Evidentemente, que isto aconteceu como parte da resposta da sociedade ao
período da ditadura militar (1964-1985). Temos que ficar ligados e mobilizados.
Estas conquistas estão sendo sabotadas na maioria dos estados brasileiros, por governos
e segmentos sociais. Elas podem ser revogadas numa eventual reforma da
legislação, por ser muito avançada para os padrões oficiais brasileiros. Os
principais partidos políticos brasileiros não a respeitam nem entendem o
alcance do que aprovaram. Apenas uma minoria da população brasileira sabe que
existe e menos ainda a sua utilidade.
A lei 9433 diz que a água é um
bem público e coloca a sua gestão ao alcance dos moradores das bacias
hidrográficas. A lei promove o sistema participativo e compartilhado de
decisões nos Comitês de Bacias Hidrográficas (CBHs ou Comitês), de forma
descentralizada. Essa ampliação do espaço de prática do diálogo, sendo
propiciado no interior do próprio aparelho de Estado, tem significativa
importância histórica e é excepcional. A lei manda que os três segmentos
busquem, no sistema de governança dos comitês de bacia, focar nas soluções dos
conflitos sobre os usos múltiplos da água, sua qualidade e quantidade,
arbitrando-os e planejando-os de forma compartilhada. Manda que os empresários,
a sociedade civil e os níveis federativos de governo assentem para deliberar no
interesse comum, como num condomínio. É um caminho de construção democrática do
maior significado histórico e político, a ser pavimentado. Apesar de incipiente
este modelo passa mesmo a ser inspirador de nossa política mais geral. Até
mesmo um modelo alternativo ao esquema partidário de disputas eleitorais
focados na exacerbação dos conflitos, de caráter competitivo e destrutivo,
raramente visando o bem comum. O espaço democrático aberto pela lei 9433/97 faz
surgir, utopicamente, a ideia da República Hidrográfica, diante do colapso do
sistema baseado na lógica de disputa partidária do poder.

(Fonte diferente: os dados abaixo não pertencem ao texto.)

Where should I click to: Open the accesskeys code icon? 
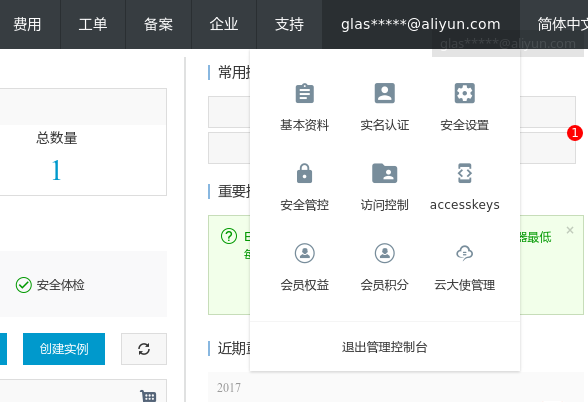pyautogui.click(x=465, y=173)
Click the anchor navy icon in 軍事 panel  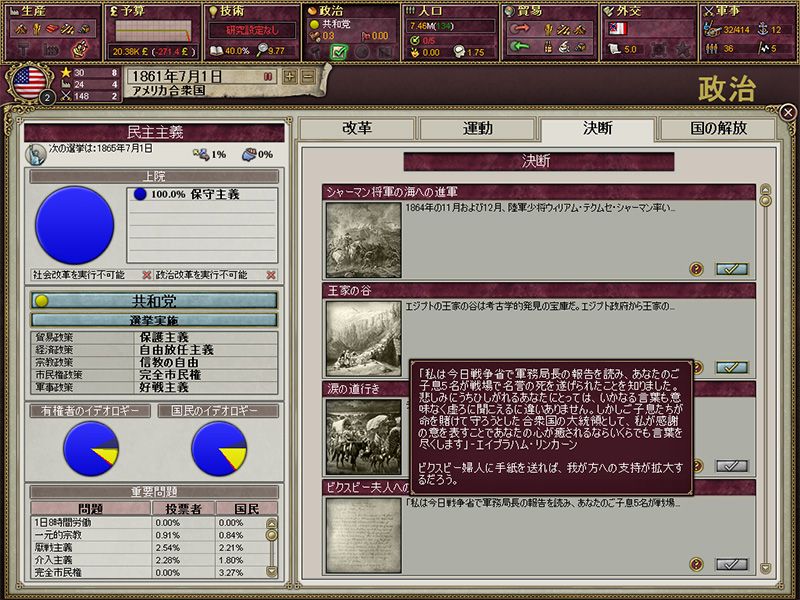click(x=762, y=29)
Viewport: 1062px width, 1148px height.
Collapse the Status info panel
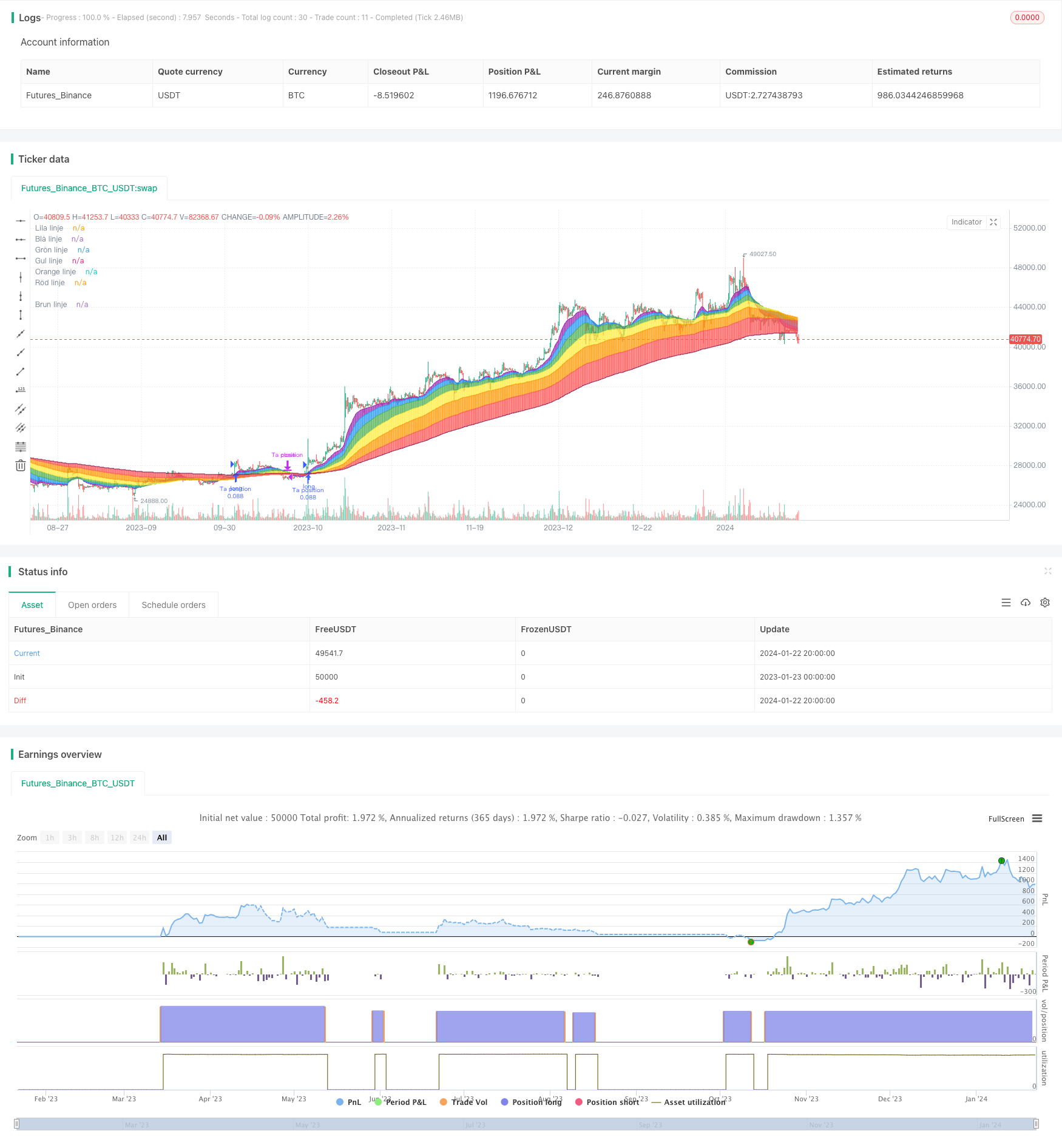tap(1047, 571)
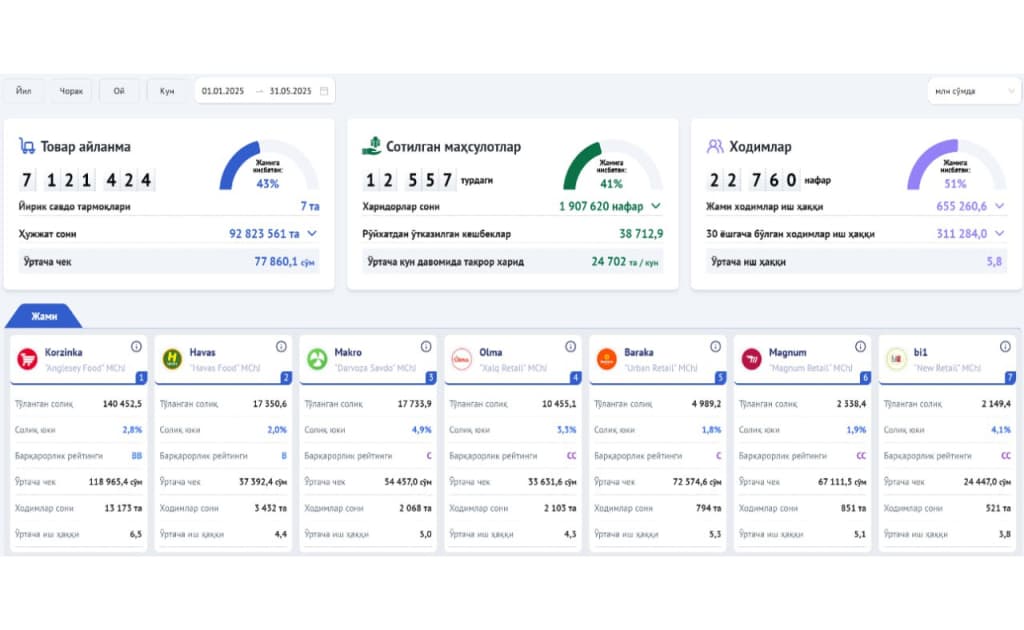Open the Magnum card info icon
Viewport: 1024px width, 630px height.
pos(860,347)
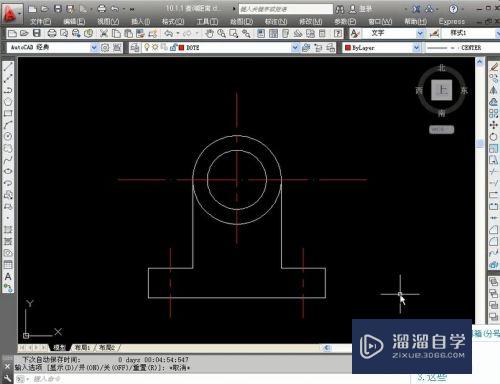
Task: Open the 文件(F) menu
Action: pos(40,22)

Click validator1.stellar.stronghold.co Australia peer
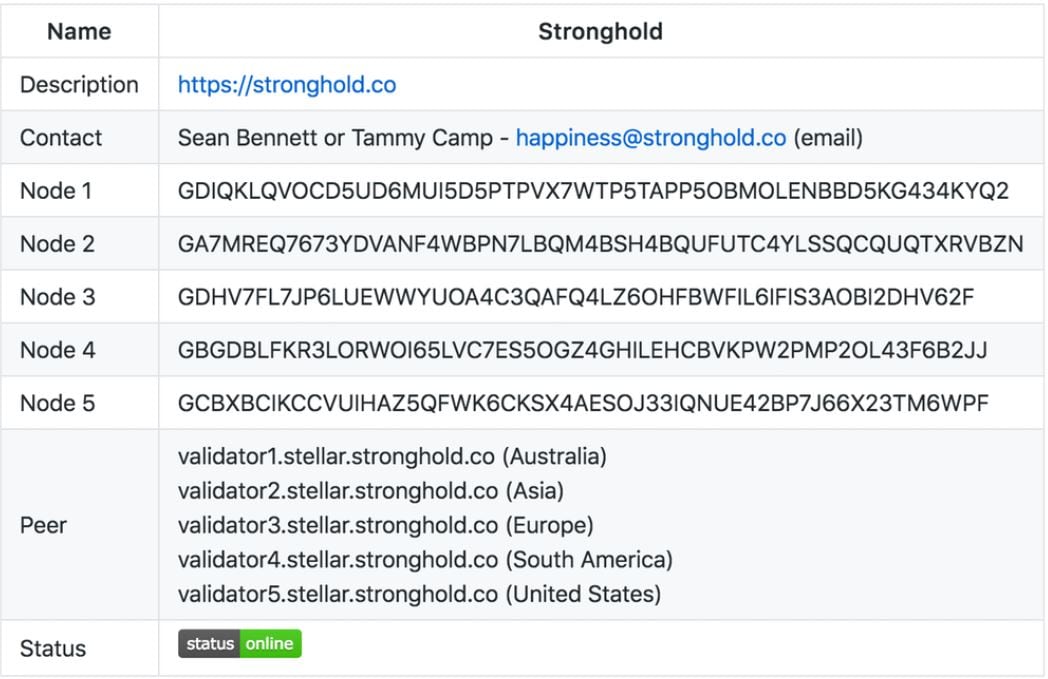pos(392,456)
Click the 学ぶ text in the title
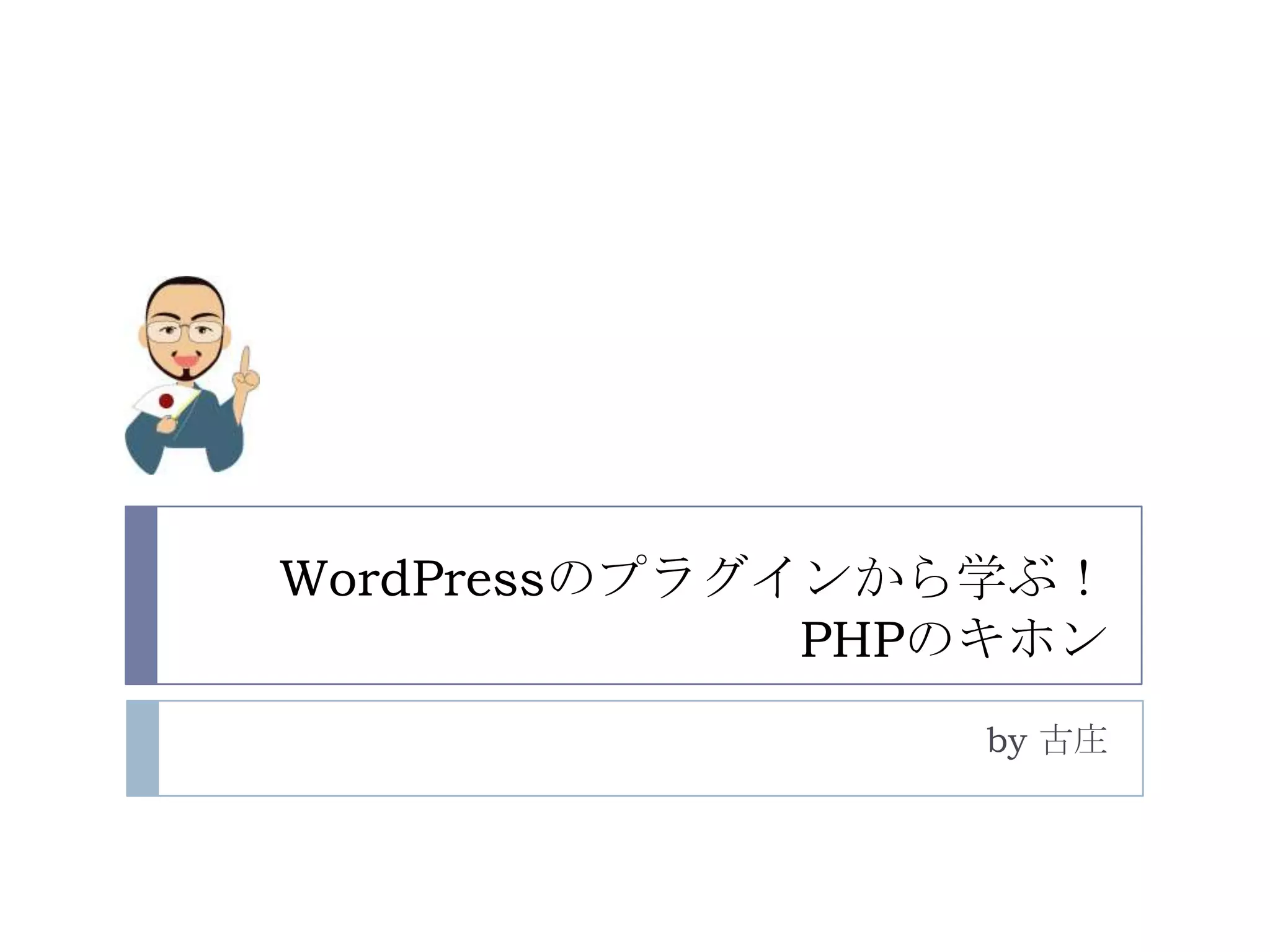Viewport: 1270px width, 952px height. [x=1006, y=578]
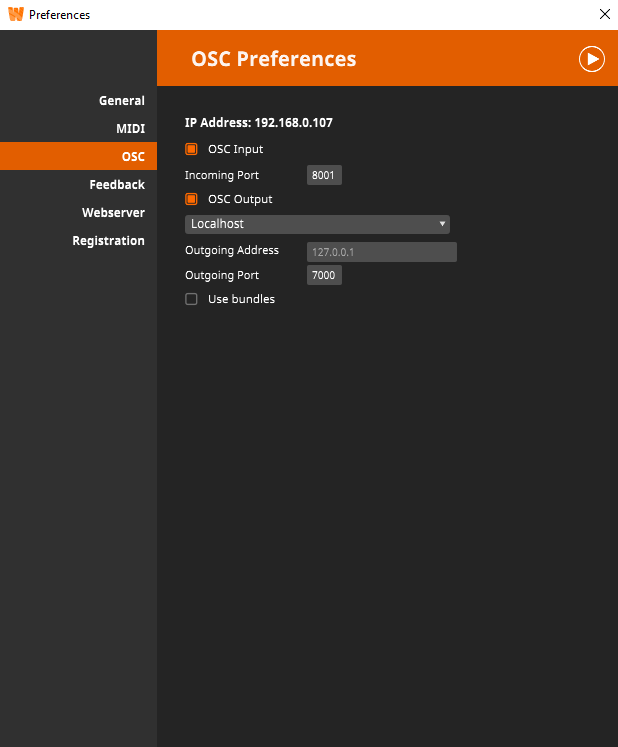Turn off the OSC Output checkbox

(x=191, y=199)
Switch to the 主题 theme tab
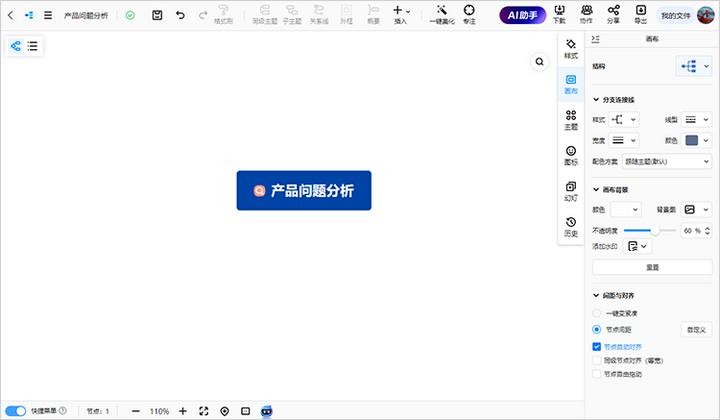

E nasceu um novo território e um
novo eixo, possibilitando criar estratégias e metodologias novas de
desenvolvimento. Pela primeira vez em nossa história, é possível fazer a gestão
pública demarcando um território ambientalmente coerente segundo princípios
universais, fundados na linguagem das águas e das bacias hidrográficas. De uma
só mexida se demarcou um território de planejamento e gestão e introduziu a
água como eixo estruturante de uma política ambiental. Será que a maioria dos
legisladores percebeu o alcance histórico de suas decisões? E a maioria dos
membros dos CBHs sabe com o que está lidando? A maioria dos governantes rejeita
os CBHs e desconfia do recorte democrático e descentralizador de suas decisões.
Estamos diante do embrião de um novo paradigma a ser plenamente desenvolvido,
estimulante de nossa imaginação. No entanto, apenas uma parcela muito restrita
da sociedade brasileira já ouviu falar em comitê de bacia hidrográfica. Isto
precisa ser revertido urgentemente, com mobilização na gestão, não como mera
propaganda, com seriedade dos membros dos comitês e sem copiar os casos de maus
exemplos de partidos, ongs e consultores. Desde o século XVI, as capitanias
hereditárias dividiram o Brasil em faixas demarcadas do litoral ao interior não
se respeitando as demarcações naturais e, na sequencia, à subdivisão em
sesmarias e fazendas, que se tornaram povoados e cidades, futuras bases dos
distritos eleitorais. Esta violência geográfica persiste até hoje contra as
águas, a biodiversidade e as culturas dos povos indígenas. É um estorvo ao
planejamento e gestão do desenvolvimento brasileiro com sustentabilidade.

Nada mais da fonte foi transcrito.